Lo scopo di tutto ciò è di “fare il possibile per evitare di salire su quel treno”, intendendo ovviamente un treno diretto ad Auschwitz, come scrive infine il rabbino in lettere maiuscole, ventilando la possibilità di “nuove leggi razziali” antiebraiche negli Stati Uniti.

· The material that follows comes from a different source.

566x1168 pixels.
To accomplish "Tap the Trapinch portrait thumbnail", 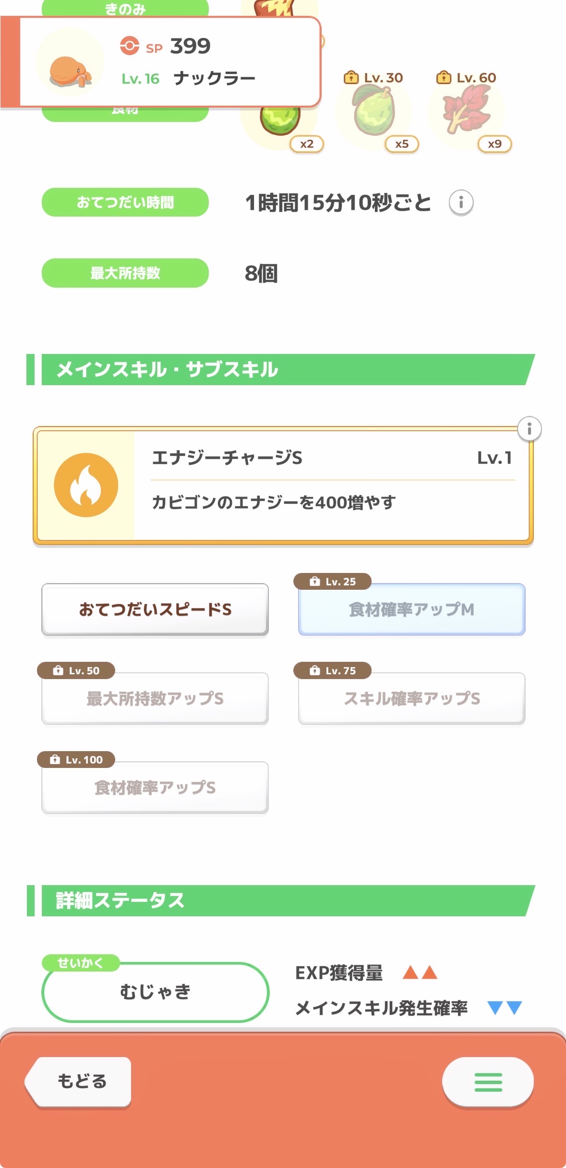I will pos(70,62).
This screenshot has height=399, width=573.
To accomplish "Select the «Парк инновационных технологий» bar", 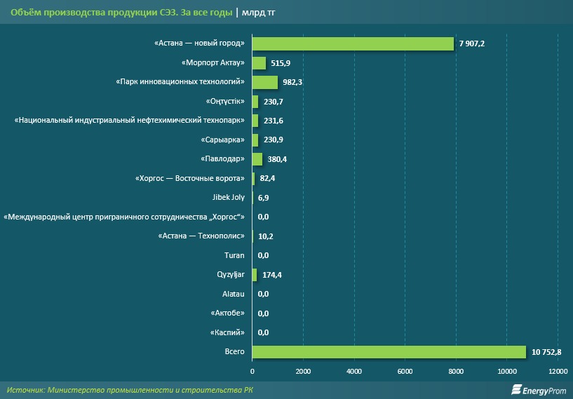I will point(265,82).
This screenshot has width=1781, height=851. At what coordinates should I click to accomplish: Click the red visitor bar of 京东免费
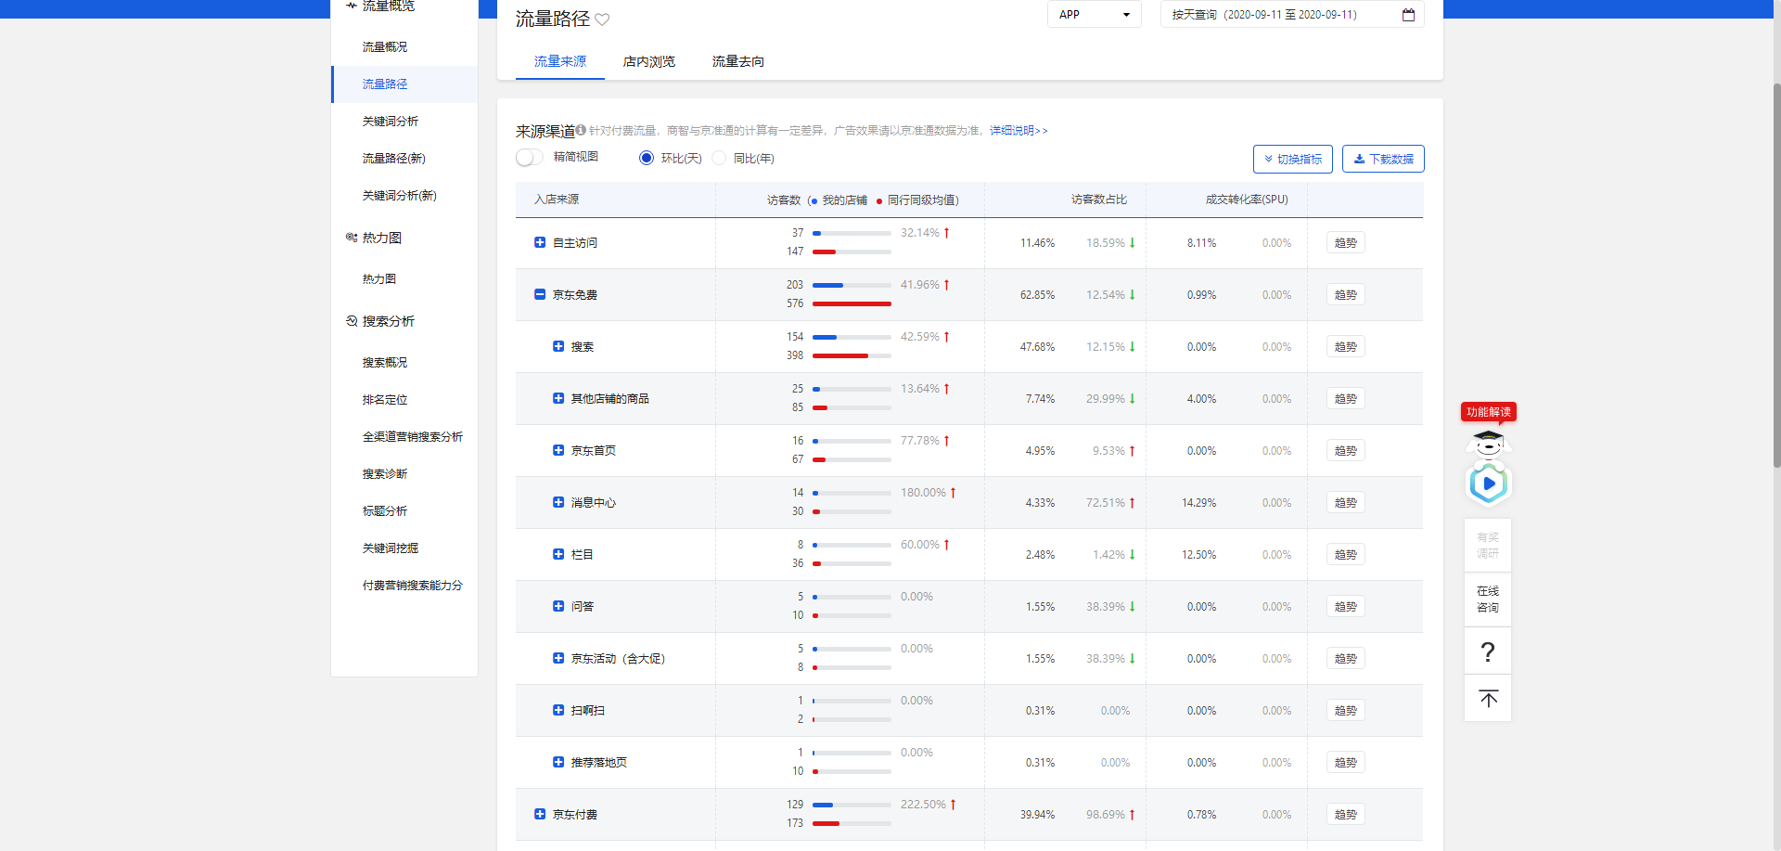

Ogni commento pare superfluo, ma si può comunque evidenziare la grande confusione dell’Autore, che crede ancora di rivolgersi all’America anni ’60 delle grandi battaglie progressiste o di esprimersi in un contesto dove le comunità ebraiche sono ancora considerate totalmente separate dalla politica dello Stato d’Israele. L’idea che gli ebrei puntino poi a “farsi amare” è a dir poco risibile, se consideriamo come sia proprio il loro atteggiamento nei confronti dell’americano medio, dipinto come un minus habens, una pecora matta, uno stupratore patriarcale, un suprematista bianco naturaliter razzista, ad aver suscitato un nuovo antisemitismo in una base elettorale tradizionalmente filo-israeliana.

Dietro al bisogno da parte delle comunità israelite di abbracciare continuamente l’ultima avanguardia “progressista” al di fuori dei confini dello Stato ebraico cela forse obiettivi più ampi e ulteriori alla mera propaganda o al semplice desiderio di apparire come “maestri d’umanità” e “primi della classe”. È forse su questo che gli intellettuali dovrebbero iniziare a interrogarsi, più che rifarsi a quel misto di vittimismo e paranoia (l’immagine del “treno”) che al giorno d’oggi ha più a che fare con la psicologia e la metafisica che con la politica e la storia.